▸ EXERCISE INPUTS

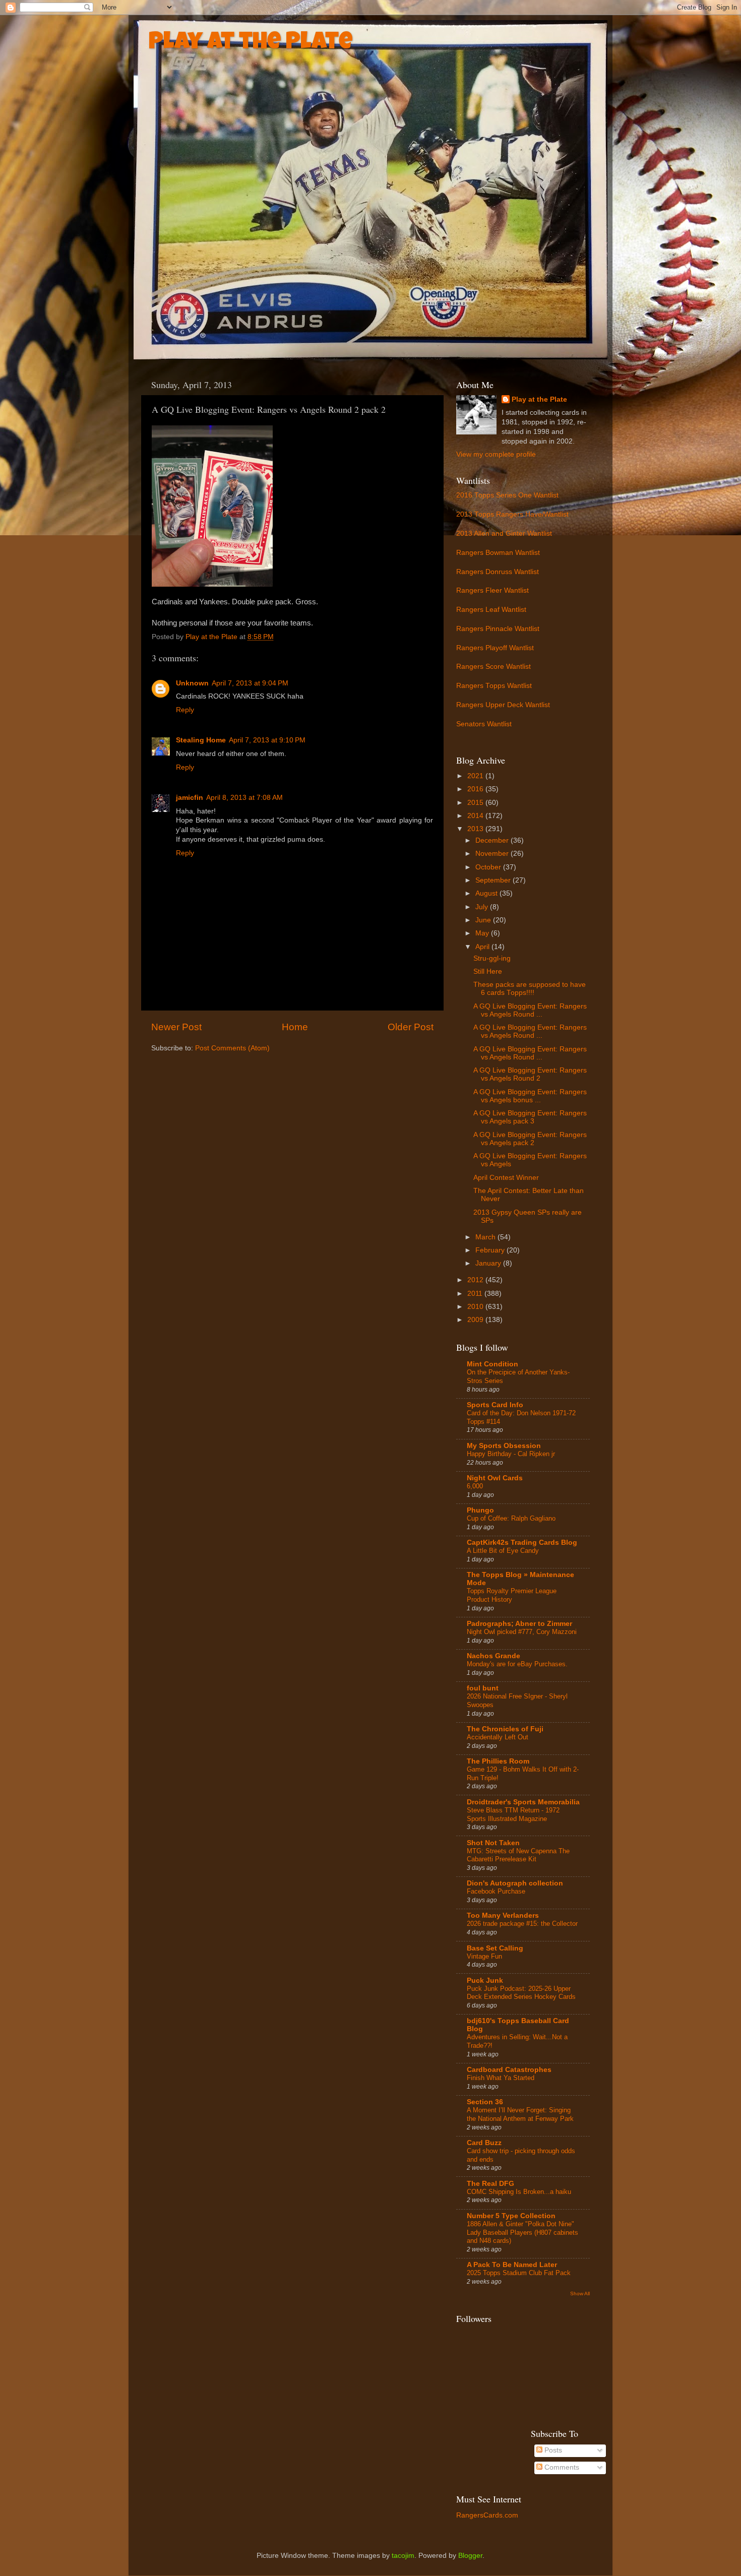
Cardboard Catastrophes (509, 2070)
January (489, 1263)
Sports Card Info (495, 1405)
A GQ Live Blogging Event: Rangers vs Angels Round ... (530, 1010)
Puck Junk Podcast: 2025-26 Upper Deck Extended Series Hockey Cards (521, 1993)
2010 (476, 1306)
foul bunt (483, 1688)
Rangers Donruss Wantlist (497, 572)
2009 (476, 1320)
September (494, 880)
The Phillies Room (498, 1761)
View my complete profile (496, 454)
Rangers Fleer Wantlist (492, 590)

▸ TASK STATEMENT
Filter the listing for the word "Rangers" and copy each line that has it.

▸ ANSWER SPACE
A GQ Live Blogging Event: Rangers vs Angels Round ... (530, 1010)
Rangers Donruss Wantlist (497, 572)
Rangers Fleer Wantlist (492, 590)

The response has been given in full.